__Requirements__: Shift the answer coordinates in the rows by 44: rewrite everything from the line containing "Click the zeroheight" down to the line containing "(x=47, y=20)", requests included, adding 44 to every coordinate in the answers. Leave the pictures out of your copy.

__Provided records__:
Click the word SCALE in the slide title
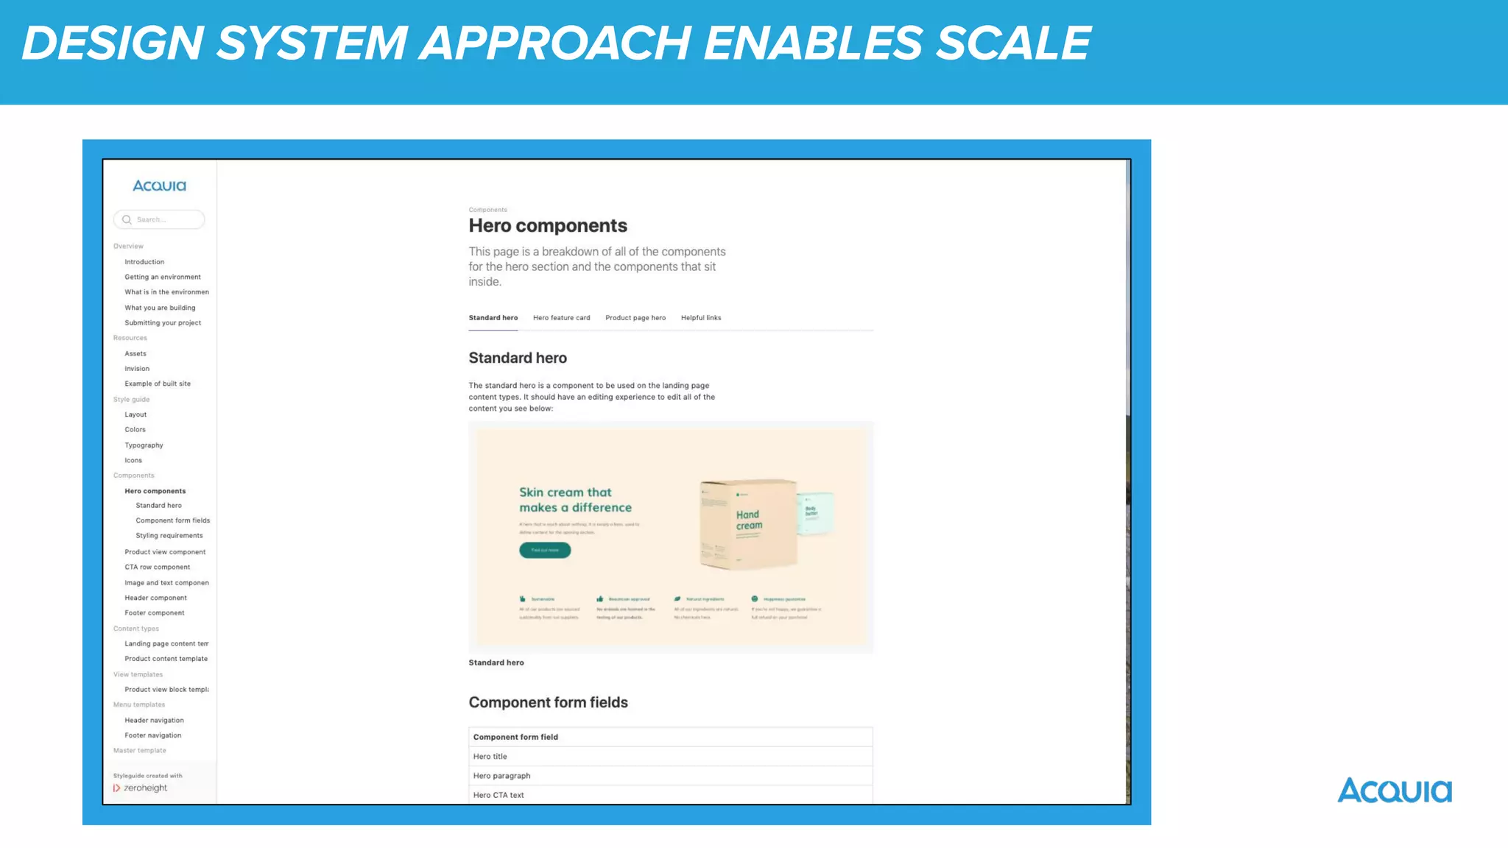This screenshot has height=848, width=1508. tap(1013, 43)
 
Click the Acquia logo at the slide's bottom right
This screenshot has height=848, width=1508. tap(1394, 791)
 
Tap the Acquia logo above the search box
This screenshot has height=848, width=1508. tap(159, 186)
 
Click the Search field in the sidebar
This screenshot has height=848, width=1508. tap(160, 219)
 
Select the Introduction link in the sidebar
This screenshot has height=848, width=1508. tap(144, 262)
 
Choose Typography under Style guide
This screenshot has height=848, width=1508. tap(144, 445)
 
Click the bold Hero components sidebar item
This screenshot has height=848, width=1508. tap(155, 491)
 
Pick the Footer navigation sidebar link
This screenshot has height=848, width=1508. tap(152, 735)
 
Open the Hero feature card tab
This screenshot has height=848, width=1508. tap(561, 318)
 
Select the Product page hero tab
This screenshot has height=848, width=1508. tap(635, 318)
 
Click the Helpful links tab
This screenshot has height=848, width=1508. tap(700, 318)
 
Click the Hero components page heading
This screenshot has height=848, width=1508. tap(548, 226)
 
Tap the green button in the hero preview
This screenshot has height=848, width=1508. tap(544, 550)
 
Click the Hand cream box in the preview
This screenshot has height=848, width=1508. tap(747, 523)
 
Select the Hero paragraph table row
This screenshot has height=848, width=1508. tap(501, 776)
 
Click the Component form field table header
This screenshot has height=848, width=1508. tap(515, 737)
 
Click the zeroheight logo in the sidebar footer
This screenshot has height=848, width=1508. tap(141, 788)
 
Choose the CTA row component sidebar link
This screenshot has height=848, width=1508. tap(157, 568)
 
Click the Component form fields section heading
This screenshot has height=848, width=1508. tap(548, 702)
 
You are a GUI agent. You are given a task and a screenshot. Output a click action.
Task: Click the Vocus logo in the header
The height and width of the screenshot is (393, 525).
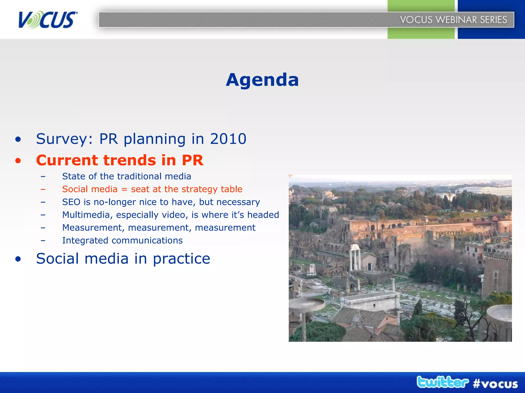(x=47, y=20)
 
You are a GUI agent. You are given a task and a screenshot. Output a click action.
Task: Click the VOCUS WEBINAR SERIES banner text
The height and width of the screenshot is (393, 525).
(x=453, y=20)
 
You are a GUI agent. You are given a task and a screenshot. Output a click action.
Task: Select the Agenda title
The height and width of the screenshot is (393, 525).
(x=262, y=80)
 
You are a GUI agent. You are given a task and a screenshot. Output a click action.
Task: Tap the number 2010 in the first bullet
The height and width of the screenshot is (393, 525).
(x=228, y=139)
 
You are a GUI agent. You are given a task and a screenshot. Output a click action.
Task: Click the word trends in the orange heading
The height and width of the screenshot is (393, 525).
(x=129, y=160)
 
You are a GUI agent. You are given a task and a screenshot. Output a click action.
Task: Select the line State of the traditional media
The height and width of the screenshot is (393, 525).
(x=127, y=176)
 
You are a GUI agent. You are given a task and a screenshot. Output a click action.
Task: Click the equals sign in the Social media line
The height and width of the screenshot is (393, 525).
(x=124, y=189)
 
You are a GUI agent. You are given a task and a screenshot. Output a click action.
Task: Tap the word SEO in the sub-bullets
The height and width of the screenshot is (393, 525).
(x=71, y=202)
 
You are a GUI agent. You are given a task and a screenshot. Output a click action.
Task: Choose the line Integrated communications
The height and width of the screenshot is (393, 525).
(x=122, y=241)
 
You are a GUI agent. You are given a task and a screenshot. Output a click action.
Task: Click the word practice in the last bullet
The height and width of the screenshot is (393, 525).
(x=181, y=259)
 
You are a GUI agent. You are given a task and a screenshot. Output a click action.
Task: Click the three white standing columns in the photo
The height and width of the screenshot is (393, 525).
(x=355, y=257)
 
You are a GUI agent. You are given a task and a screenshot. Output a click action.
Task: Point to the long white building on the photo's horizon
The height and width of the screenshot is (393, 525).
(x=484, y=191)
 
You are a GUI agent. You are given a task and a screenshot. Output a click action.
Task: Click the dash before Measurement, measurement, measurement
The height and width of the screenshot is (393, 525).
(x=43, y=228)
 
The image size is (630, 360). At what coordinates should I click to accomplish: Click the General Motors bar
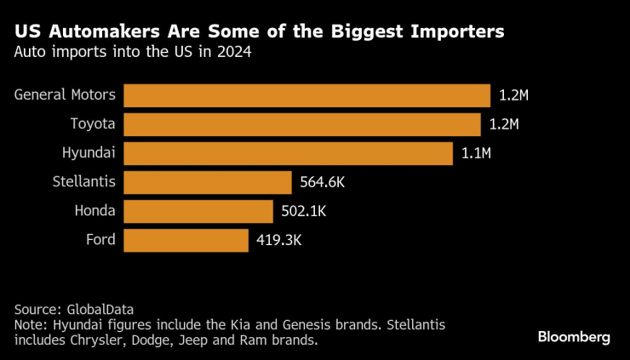pyautogui.click(x=306, y=94)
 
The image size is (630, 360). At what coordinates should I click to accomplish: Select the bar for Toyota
pyautogui.click(x=302, y=124)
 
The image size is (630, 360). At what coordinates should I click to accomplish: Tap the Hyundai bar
pyautogui.click(x=288, y=153)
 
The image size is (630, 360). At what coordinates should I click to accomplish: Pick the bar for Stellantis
pyautogui.click(x=208, y=182)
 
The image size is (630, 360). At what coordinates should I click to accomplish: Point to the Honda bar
pyautogui.click(x=198, y=211)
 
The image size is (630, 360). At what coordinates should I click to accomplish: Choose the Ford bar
pyautogui.click(x=186, y=240)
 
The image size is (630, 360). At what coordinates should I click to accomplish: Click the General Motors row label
pyautogui.click(x=65, y=94)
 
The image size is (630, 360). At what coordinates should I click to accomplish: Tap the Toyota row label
pyautogui.click(x=92, y=124)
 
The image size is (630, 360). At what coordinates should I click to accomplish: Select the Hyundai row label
pyautogui.click(x=89, y=153)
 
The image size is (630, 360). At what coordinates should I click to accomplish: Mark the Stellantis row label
pyautogui.click(x=83, y=182)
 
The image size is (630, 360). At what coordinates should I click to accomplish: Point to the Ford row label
pyautogui.click(x=100, y=240)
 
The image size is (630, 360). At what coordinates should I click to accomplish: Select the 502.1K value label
pyautogui.click(x=302, y=211)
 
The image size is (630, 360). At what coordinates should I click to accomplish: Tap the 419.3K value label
pyautogui.click(x=279, y=240)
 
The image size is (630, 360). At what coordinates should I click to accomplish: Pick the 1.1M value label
pyautogui.click(x=476, y=153)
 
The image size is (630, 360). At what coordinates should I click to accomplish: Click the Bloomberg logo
pyautogui.click(x=574, y=337)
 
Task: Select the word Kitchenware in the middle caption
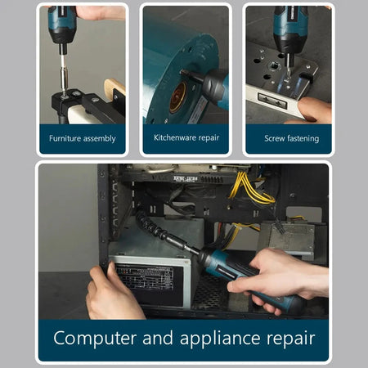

__Exercise response__:
Click the zeroheight logo in the sidebar footer
This screenshot has height=848, width=1508. tap(185, 832)
 
Choose the CTA row component sidebar link
This screenshot has height=848, width=1508. tap(201, 612)
 
Click the Component form fields section heading
This screenshot has height=848, width=1508. tap(592, 746)
 
You are a GUI agent. You are given a task and a screenshot. Output a click action.
Task: Click the Vocus logo in the header
The height and width of the screenshot is (393, 525).
(x=91, y=64)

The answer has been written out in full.